I should have read the wiki article forst though.....


_DON'T boil, you'll lose all your fruity goodness and risk leaching pectic acid into your wort, causing a haze in the final beer._
bugger, well i only sort of boiled it. more like bough it to a simmering bubble.

_DON'T pulp. Don't bother - This will just make it harder to rack your beer off the fruit. See "Freezing" below._i pulped them too. but i did freeze them afterwards.

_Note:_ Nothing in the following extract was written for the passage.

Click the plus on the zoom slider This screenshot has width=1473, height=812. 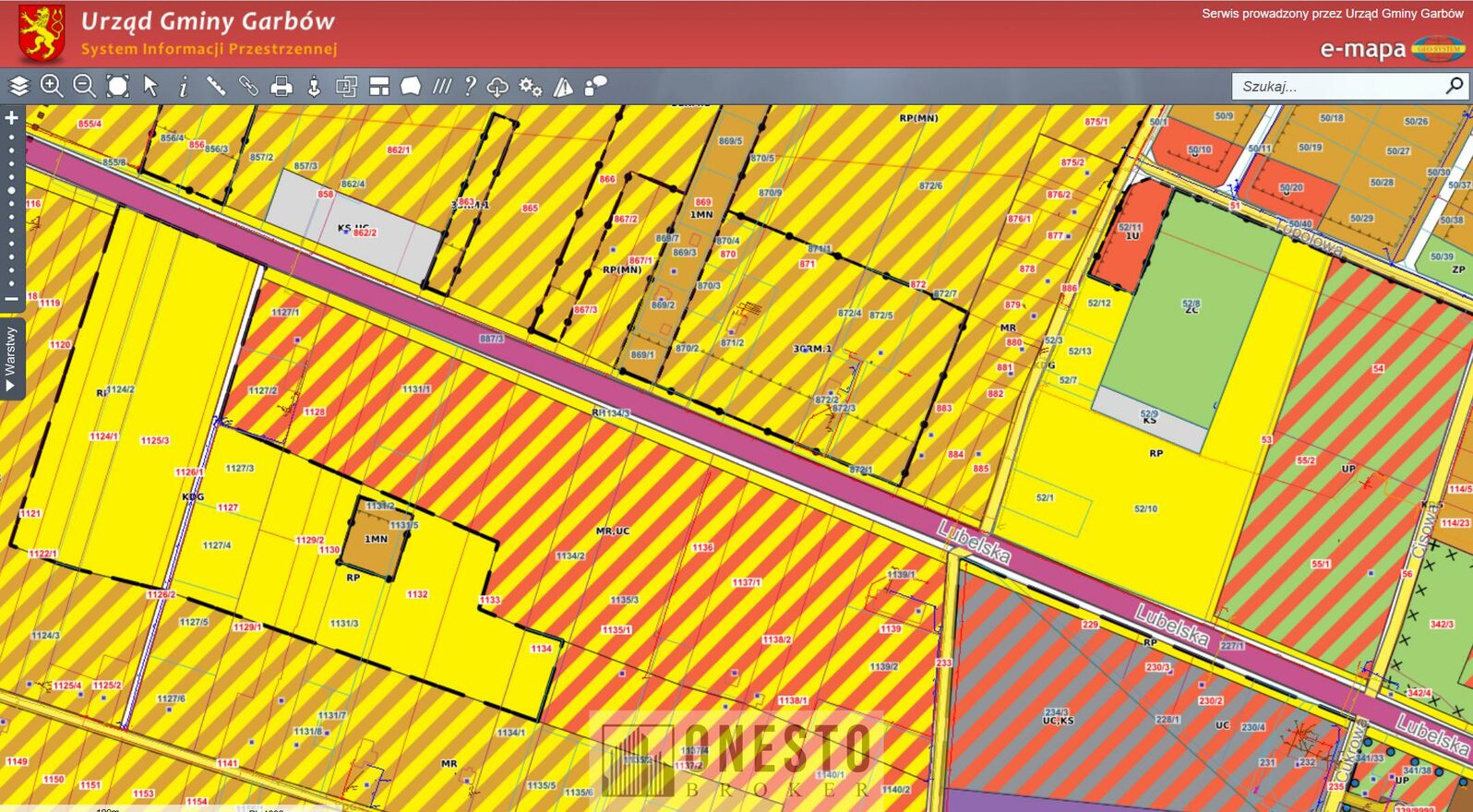12,118
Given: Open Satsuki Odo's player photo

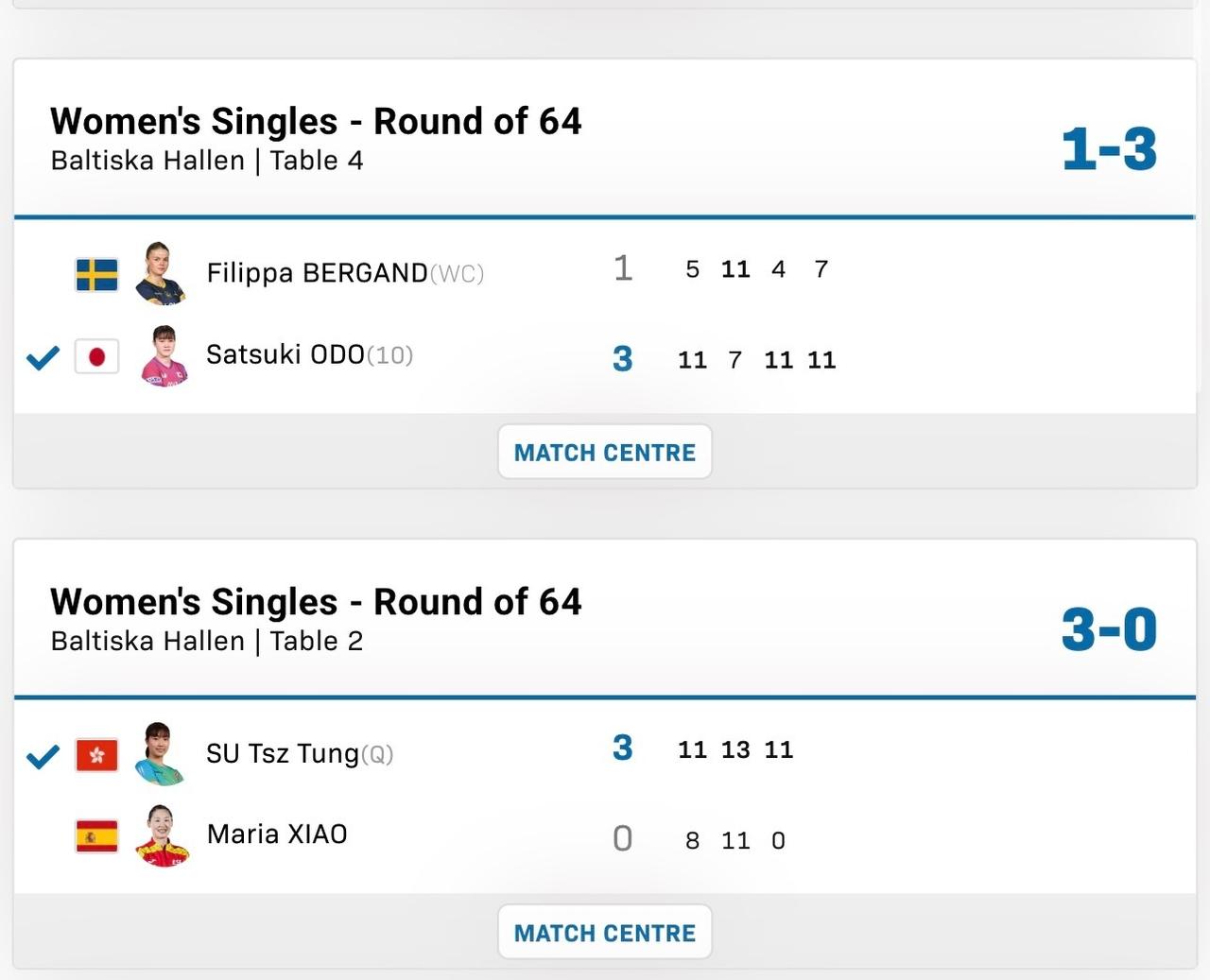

_DO freeze your fruits for a few days or weeks before you use it. This will break-down the cell membranes and make the fruitiness easier to extract into your beer._ finally got something right

_Unless you grow them yourself, don't bother with strawberries - you need a truck-load of them to make any impression on the beer. Or alternatively buy a large box of 'jamming' strawberries from a market._couldnt get jamming strawberries even from a berry farm. used 4kg of normal strawbs

smells and looks greatin the secondary. should be ready to keg in a few days. will post pics once ready,


----------



## winkle (9/1/10)

Will be doing a batch of my Acerola Pale Ale this week since we're into fruit beer weather. This time using 0.5kg of steamed rice and mashing it at 64 c. Yeast - 3711, should end up pretty damm dry B) .


----------



## kook (9/1/10)

Just tried some cherry witbier that I'd made for the wife, using the morebeer flavourings. Bit dissapointing - they don't seem to add any colour, and the flavouring/aroma seems a bit muted. Will add another bottle in 24hrs and see if it helps. FYI - ratio was one 4oz bottle in 10L of beer.


----------



## drsmurto (21/1/10)

With the hefeweizen now bubbling away and the strawbs ready to be chucked into secondary my thoughts have turned back to the nectarines.

They are almost ready, i can smell them metres from the tree and its leaning over under the weight of all the fruit.

IIRC Mercs own makes a peach beer? Since nectarines are peaches without the 'fuzzy' skin i thought i could be onto something here. I could easily spare several kg to go in a beer, i gave away more than 15kg last year to work colleagues along with yellow plums and vast quantities of figs (which this year are bigger than the nectarines!).

I think since its a much more subtle flavour than berries it would work more in a kolsch base than a weizen......

Its also the last year for my satsuma plum which is falling over and will need to be cut down after fruiting. I had plans of putting the plums into an old ale or a stout.


----------



## Pennywise (21/1/10)

kook said:


> Just tried some cherry witbier that I'd made for the wife, using the morebeer flavourings. Bit dissapointing - they don't seem to add any colour, and the flavouring/aroma seems a bit muted. Will add another bottle in 24hrs and see if it helps. FYI - ratio was one 4oz bottle in 10L of beer.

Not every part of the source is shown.